Haben die hohen Preise nur mit Russlands Energiekrieg gegen Europa zu tun? Nicht nur: Auch die Dürre, also der Klimawandel, hat heuer alles verschlimmert. Viele Wasserkraftwerke in Südeuropa konnten nicht ausreichend Strom liefern, auch Frankreichs Atomkraftwerke fielen wegen der niedrigen Wasserstände zur Hälfe aus. Dadurch kam es in ganz Südeuropa zu enormen Stromknappheiten – und das trieb die Preise im ganzen europäischen Strombinnenmarkt nach oben.

Wo stehen die Gaspreise in Europa jetzt? Seit ihrem Höchststand im August sind die Gaspreise um fast zwei Drittel gesunken. Derzeit liegen sie laut europäischer Gasbörse TTF in Rotterdam bei rund 120 Euro pro Megawattstunde. Das ist aber noch immer das Vierfache des Preisniveaus von vor einem Jahr. Die Preise sinken jedoch weiter: Die EU-Gasspeicher sind nun im Schnitt zu 95 Prozent gefüllt. Fällt der Winter nicht allzu hart aus und werden mindestens wie vorgegeben 15 Prozent des Gasverbrauchs eingespart, ist die Versorgung laut Experten bis April gesichert.

Wie viel Gas kommt derzeit noch aus Russland?Europaweit sind es sieben Prozent des Bedarfs, in Österreich noch rund 50 Prozent.
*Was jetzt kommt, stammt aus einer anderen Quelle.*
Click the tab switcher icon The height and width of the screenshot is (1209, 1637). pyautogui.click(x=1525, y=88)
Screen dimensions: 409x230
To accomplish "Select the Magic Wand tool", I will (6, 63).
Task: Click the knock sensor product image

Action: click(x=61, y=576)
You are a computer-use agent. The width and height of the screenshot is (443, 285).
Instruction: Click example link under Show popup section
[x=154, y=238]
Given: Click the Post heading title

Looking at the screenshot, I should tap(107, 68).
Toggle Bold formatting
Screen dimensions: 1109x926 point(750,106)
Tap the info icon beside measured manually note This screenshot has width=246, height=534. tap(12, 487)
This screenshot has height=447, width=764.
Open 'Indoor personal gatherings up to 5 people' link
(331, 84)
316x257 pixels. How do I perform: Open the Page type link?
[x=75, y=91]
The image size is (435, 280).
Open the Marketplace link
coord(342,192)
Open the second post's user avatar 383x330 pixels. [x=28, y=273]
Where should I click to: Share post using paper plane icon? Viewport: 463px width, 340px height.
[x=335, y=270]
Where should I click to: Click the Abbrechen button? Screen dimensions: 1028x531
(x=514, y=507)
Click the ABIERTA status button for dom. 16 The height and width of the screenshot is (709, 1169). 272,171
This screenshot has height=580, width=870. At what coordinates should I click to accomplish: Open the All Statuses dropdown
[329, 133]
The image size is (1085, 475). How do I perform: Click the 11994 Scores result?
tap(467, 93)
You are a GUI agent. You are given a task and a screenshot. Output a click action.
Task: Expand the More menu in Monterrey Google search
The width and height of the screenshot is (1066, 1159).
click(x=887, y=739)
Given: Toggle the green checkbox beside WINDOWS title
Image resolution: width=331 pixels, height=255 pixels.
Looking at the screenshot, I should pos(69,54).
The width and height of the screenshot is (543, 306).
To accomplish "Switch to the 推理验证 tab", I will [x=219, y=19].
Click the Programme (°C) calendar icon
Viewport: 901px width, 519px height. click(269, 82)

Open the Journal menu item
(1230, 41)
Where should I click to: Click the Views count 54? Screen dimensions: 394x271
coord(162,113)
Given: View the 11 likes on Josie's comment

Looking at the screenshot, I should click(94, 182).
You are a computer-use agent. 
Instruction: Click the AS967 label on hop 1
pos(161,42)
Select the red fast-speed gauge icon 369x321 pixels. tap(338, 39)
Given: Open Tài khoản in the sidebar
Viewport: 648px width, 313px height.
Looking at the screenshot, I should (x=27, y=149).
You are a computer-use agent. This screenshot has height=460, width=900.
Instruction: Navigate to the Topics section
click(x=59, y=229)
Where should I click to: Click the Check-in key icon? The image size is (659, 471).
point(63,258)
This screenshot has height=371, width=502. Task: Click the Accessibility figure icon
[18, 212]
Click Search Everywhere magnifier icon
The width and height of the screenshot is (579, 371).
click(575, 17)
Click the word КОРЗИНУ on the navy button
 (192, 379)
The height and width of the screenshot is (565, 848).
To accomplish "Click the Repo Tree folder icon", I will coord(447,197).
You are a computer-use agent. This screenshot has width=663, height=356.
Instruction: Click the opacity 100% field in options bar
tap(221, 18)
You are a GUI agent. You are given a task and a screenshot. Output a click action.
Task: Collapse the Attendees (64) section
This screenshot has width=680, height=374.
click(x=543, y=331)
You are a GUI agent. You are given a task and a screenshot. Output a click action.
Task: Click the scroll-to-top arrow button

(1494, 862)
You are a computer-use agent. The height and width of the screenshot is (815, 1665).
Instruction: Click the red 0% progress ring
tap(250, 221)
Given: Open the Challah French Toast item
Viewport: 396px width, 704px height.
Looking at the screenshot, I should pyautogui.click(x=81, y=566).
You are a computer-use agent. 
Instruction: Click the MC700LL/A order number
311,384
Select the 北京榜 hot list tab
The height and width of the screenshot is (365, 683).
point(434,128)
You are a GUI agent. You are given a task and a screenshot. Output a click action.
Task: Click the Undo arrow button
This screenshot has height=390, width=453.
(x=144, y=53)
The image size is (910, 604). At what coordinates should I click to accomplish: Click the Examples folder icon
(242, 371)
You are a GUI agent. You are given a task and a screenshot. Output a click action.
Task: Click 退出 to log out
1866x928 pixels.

Da war doch was mit Übergewinnen der Energiekonzerne? Auf eine Gewinnabschöpfung bei Zufallsgewinnen hat sich die EU schon Ende September geeinigt. Auf 180 Euro pro Megawattstunde werden die Einnahmen von Stromproduzenten gedeckelt. Die Differenz zwischen diesem Wert und dem Marktpreis fließt an den Staat. Der soll damit Hilfen für Haushalte und Unternehmen finanzieren.